Faits et procédure.
Les faits de la présente affaire sont loin d’être banals. Ils sont même, pour le moins, curieux. Une personne, directrice de société et utilisatrice d’un numéro de téléphone attribué par la société Orange Côte d’Ivoire, se dit être profondément et continuellement importunée et troublée par les nombreux messages reçus sur son numéro d’appel téléphonique. Les messages reçus, souvent des SMS de menace, pouvaient atteindre neuf cent (900) par jour. Signalons que cette situation avait commencé dès la première semaine d’utilisation du téléphone empêchant ainsi toute jouissance paisible de cet indispensable outil de communication personnelle et professionnelle. Mademoiselle R. [1] faisait également état d’humiliations devenues insupportables pour elle. Par ailleurs, il semblait que le numéro litigieux avait fait l’objet d’une attribution parallèle à une société française ; mademoiselle R. recevant des appels et des SMS des clients de cette dernière société.

------

**Série de tâches**
1. D'après l'exposé des faits, combien de messages le numéro de mademoiselle R. pouvait-il recevoir en une journée ?
2. Poursuivez l'exposé des faits à partir de sa dernière phrase.

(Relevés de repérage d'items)
------

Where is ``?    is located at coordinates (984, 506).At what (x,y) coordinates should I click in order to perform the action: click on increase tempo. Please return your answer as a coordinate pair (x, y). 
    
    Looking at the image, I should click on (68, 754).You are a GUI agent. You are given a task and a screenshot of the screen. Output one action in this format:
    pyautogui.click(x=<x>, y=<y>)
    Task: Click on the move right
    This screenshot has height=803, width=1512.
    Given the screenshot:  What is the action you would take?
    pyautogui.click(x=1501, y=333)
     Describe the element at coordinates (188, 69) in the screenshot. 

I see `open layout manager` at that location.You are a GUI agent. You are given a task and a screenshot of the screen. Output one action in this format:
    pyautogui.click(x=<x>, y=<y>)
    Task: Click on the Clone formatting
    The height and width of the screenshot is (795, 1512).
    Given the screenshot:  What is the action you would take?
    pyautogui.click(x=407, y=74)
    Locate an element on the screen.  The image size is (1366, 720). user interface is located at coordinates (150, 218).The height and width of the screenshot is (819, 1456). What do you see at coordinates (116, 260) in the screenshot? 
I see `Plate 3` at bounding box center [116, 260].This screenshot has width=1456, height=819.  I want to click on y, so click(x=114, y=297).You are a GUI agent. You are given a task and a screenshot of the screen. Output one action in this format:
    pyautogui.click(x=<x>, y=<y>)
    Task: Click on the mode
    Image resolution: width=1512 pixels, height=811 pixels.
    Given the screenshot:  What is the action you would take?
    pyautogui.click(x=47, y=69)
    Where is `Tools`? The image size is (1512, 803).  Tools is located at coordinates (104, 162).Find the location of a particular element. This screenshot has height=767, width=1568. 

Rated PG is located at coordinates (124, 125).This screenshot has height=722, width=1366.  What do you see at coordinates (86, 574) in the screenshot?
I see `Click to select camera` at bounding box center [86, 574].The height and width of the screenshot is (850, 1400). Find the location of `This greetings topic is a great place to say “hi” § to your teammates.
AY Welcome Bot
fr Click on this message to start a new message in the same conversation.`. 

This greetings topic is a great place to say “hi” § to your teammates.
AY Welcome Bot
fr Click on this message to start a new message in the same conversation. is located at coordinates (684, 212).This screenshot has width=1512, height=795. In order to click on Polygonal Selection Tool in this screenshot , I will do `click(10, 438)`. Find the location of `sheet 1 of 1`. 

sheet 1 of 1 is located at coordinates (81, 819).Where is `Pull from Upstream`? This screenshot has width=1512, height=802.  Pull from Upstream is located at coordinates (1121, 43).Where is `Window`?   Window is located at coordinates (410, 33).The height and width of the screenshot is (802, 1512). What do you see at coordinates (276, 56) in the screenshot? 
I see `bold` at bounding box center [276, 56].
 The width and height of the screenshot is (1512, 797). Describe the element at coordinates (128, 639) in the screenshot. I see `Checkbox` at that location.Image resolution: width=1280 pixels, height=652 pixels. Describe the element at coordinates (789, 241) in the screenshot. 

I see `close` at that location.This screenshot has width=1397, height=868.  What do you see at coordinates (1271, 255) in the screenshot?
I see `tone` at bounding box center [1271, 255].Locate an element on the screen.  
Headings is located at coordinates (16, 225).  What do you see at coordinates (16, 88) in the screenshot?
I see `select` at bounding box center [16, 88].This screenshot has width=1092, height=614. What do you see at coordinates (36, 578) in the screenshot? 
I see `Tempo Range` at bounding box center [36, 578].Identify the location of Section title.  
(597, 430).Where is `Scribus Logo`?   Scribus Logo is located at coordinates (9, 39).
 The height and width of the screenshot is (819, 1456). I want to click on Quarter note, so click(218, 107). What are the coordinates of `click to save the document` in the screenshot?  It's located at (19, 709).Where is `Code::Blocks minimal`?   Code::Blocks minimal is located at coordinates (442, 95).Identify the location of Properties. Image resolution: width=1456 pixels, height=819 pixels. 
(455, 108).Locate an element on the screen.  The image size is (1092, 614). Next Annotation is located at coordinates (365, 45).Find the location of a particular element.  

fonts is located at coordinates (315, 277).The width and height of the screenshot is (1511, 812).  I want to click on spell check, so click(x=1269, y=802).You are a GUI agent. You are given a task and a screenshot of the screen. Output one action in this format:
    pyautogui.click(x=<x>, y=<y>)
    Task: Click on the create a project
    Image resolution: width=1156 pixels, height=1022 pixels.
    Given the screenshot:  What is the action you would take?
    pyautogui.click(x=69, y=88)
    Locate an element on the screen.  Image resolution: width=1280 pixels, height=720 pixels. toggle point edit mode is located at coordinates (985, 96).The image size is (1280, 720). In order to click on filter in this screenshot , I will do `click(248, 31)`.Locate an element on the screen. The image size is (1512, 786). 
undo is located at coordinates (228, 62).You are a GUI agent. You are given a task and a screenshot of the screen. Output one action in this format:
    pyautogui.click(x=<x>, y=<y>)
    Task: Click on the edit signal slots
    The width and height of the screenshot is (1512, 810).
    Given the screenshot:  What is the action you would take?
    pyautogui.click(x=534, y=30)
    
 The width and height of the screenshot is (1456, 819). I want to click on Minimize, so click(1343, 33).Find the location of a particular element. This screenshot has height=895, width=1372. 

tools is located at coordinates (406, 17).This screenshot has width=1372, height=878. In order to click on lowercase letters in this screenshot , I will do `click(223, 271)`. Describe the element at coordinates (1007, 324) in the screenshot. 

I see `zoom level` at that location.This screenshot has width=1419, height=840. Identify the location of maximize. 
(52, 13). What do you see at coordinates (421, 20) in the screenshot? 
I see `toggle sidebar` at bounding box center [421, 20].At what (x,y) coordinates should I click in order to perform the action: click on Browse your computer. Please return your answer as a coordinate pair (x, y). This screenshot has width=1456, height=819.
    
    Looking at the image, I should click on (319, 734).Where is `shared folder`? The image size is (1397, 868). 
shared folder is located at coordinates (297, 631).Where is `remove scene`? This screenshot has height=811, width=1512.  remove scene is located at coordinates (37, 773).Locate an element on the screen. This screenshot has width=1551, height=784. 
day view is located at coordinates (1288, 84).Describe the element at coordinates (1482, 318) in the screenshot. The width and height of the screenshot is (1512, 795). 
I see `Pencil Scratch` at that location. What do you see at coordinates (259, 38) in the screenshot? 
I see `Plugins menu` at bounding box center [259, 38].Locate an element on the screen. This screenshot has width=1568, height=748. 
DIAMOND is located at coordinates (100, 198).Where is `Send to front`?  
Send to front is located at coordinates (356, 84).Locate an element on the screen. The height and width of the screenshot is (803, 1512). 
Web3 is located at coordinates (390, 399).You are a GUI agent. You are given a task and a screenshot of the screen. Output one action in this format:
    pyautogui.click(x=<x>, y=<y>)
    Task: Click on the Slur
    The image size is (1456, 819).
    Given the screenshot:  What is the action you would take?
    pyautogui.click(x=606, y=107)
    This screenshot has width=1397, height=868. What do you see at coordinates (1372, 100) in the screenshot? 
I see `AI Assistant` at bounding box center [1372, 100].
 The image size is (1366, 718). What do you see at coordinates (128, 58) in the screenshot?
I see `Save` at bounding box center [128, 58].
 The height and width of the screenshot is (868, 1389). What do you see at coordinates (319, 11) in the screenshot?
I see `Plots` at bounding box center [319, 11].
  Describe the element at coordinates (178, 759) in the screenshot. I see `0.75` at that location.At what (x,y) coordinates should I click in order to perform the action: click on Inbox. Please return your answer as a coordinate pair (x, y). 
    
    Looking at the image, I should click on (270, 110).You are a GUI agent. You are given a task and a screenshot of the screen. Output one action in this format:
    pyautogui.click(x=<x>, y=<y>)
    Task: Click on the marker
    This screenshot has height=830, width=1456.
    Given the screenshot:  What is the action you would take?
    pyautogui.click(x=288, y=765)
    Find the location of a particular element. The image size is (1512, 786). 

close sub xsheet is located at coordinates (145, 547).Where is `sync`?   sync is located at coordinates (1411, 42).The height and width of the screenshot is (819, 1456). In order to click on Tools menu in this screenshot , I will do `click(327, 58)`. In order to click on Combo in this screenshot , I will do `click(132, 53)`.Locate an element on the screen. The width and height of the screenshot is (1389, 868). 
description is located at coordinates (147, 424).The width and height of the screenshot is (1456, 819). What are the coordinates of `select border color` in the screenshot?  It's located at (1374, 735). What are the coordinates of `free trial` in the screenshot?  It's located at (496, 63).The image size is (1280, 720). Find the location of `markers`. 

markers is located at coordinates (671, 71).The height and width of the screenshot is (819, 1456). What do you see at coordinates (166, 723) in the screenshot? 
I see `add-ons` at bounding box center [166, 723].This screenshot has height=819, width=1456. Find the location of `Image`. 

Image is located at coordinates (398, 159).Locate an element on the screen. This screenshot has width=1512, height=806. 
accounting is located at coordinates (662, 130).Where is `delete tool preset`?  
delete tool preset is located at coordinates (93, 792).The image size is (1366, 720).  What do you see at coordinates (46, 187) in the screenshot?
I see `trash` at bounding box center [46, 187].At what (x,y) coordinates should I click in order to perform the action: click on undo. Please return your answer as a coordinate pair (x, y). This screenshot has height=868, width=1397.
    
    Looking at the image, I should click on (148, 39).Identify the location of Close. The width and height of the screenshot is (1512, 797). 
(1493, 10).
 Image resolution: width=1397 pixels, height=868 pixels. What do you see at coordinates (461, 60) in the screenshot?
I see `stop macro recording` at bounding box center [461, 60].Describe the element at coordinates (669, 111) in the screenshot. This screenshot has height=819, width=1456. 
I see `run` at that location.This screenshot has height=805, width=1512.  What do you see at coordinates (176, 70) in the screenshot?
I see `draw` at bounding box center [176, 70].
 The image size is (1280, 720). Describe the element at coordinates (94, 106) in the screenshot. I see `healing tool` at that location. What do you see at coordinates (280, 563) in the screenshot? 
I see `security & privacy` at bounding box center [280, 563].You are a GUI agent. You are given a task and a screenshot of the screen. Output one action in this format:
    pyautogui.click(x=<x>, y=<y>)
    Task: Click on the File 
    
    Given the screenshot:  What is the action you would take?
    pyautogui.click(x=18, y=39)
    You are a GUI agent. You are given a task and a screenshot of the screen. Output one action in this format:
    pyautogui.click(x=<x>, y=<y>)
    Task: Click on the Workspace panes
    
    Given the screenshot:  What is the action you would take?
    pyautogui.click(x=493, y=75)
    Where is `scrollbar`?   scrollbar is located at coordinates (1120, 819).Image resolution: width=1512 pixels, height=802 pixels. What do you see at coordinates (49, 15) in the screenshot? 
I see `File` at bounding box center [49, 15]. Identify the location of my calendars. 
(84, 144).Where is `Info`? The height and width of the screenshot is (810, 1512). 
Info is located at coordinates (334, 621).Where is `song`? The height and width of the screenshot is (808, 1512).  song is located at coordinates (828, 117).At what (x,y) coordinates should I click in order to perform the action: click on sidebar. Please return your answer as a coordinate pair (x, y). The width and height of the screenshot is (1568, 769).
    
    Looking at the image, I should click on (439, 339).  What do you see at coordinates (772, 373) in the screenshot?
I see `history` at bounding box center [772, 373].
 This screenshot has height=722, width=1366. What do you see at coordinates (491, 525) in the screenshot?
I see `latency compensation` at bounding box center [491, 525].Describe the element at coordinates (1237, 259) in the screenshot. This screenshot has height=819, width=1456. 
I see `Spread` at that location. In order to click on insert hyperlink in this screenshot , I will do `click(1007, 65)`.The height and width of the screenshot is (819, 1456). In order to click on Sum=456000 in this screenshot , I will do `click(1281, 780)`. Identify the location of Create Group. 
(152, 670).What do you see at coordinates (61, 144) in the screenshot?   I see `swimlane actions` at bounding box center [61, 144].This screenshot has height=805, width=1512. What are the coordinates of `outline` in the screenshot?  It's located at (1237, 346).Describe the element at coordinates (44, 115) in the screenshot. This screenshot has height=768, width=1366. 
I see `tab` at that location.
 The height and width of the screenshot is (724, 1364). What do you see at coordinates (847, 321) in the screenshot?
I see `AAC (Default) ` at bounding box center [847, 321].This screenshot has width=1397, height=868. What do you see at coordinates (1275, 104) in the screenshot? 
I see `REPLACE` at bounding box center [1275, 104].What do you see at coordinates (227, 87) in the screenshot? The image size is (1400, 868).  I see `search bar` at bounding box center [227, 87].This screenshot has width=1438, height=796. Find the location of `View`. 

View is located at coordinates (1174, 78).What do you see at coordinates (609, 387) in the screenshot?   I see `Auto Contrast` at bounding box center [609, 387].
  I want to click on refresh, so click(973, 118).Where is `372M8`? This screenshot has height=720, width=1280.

------

**Réponses par tâche**
1. Il pouvait en recevoir jusqu'à neuf cents (900) par jour.

2.
Après avoir pris contact, à plusieurs reprises, avec l’opérateur de téléphonie Orange pour que soit mis fin à ces divers troubles, la situation de mademoiselle R. ne changera pas. Pire, « les messages et appels n’ont fait que se multiplier ».
C’est dans ces conditions que mademoiselle R. devait saisir le tribunal de commerce d’Abidjan en demandant une indemnisation pour sa perte de gains évaluée, par elle, à un montant de quarante-neuf millions (49) de Francs CFA – soit 74 700 euros – , une perte de bénéfice et d’opportunité d’affaire pour un montant de quarante-neuf millions (49) de Francs CFA – soit 74 400 euros – et pour son préjudice moral évalué à cinq cent (500) millions de francs CFA – soit 762 245 euros.
La situation de perturbation de la ligne téléphonique de la demoiselle R., ci-dessus décrite, pourrait trouver sa source dans un défaut de configuration de la puce insérée dans son téléphone. En effet, aux termes du jugement du tribunal de commerce, « menant ses investigations, [mademoiselle R.] s’est entendu dire que la puce de son téléphone fonctionne comme un serveur qui centralise une multitude d’appels téléphoniques et SMS, pour ensuite les redistribuer aux destinataires finaux, et que pour réparer son préjudice, la société Orange doit refaire la configuration de plus de quatre millions… de numéros » ; ce que ladite société n’était manifestement pas prête de faire.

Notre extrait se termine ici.